The case was dismissed with prejudice in August 2023 by a U.S. District Court judge after both parties filed jointly to drop it. The dismissal didn’t include an explicit settlement, and both sides agreed to cover their own legal fees. The lawsuit never established that harmful levels of PFAS were actually present in the butter itself, only that the wrapper material could theoretically contain them. PFAS in food packaging is an industry-wide issue not unique to Kerrygold, affecting everything from microwave popcorn bags to fast-food containers.
Kerrygold vs. Other Butters
Compared to standard supermarket butter, Kerrygold offers a richer flavor (it’s often described as more “buttery”), a deeper yellow color, and a modestly better nutritional profile thanks to the grass-fed sourcing. The higher CLA and vitamin content are real, documented differences. But nutritionally, the gap between Kerrygold and a generic stick of butter is small relative to the gap between butter and healthier fat sources like olive oil or nuts.

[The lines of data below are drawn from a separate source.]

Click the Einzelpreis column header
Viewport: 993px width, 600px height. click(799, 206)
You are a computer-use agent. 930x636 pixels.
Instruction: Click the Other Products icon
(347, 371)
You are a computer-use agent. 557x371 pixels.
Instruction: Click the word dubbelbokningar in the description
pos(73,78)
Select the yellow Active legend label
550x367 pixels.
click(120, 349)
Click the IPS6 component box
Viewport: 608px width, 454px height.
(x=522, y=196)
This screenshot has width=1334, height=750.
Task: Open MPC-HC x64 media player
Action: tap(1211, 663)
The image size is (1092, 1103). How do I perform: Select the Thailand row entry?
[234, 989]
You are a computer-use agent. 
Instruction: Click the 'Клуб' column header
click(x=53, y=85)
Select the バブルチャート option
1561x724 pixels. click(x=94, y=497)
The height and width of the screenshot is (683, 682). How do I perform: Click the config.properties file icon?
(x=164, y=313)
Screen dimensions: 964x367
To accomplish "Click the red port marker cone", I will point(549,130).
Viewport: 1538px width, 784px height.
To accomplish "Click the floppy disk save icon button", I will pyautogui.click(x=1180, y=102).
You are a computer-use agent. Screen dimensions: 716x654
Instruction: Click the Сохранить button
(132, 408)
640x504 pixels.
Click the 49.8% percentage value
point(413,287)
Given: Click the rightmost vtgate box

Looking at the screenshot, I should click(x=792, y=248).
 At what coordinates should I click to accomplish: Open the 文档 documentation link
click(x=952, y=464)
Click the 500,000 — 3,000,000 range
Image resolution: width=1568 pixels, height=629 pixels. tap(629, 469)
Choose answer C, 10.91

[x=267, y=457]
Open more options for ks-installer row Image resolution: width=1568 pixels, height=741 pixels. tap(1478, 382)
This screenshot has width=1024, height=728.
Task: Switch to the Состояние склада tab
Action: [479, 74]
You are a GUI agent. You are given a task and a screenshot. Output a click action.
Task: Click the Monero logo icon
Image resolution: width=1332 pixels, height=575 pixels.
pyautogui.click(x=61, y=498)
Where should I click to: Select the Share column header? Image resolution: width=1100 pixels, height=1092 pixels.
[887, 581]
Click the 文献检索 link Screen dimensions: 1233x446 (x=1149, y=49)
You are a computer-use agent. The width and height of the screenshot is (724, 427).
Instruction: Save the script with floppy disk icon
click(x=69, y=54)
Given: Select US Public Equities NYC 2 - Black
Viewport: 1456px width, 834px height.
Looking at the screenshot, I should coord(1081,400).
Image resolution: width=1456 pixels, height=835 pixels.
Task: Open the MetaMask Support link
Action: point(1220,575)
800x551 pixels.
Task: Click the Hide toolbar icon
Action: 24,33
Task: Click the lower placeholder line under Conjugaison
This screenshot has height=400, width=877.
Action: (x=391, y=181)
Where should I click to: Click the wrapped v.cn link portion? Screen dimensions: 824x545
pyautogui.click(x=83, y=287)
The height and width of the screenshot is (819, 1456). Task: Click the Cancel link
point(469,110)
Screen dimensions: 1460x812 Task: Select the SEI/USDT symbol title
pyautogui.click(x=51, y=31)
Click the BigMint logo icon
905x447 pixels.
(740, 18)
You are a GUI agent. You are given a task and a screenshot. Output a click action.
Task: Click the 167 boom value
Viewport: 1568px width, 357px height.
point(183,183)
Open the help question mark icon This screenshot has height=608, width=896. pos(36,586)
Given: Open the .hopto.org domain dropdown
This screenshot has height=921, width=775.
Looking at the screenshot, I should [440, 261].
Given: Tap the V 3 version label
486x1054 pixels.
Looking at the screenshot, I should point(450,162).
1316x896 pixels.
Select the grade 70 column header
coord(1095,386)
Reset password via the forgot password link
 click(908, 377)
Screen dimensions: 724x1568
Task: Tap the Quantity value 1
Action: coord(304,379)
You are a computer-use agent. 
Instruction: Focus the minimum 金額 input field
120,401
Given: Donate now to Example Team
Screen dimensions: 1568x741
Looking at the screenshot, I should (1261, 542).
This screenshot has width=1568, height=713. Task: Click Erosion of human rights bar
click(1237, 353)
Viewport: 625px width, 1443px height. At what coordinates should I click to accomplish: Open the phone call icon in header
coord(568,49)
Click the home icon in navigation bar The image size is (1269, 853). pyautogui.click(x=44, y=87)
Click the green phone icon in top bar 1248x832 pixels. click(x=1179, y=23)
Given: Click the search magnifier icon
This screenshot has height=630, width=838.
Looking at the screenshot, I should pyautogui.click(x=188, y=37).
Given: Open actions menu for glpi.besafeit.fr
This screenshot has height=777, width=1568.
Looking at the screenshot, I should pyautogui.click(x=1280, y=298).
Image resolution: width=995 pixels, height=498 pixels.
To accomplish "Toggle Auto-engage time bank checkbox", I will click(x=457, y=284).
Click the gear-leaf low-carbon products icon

If you’re choosing between Kerrygold and another grass-fed butter at a similar price, the differences are largely about taste preference. Other grass-fed brands from New Zealand, France, or domestic U.S. producers offer comparable fatty acid profiles. Kerrygold’s main advantage is wide availability and consistent quality.
The honest answer is that Kerrygold is a better butter, but it’s not a health food. Used in moderation as part of a diet rich in vegetables, whole grains, and unsaturated fats, it’s a perfectly reasonable choice. Expecting it to improve your health simply because it’s grass-fed, though, goes beyond what the evidence supports.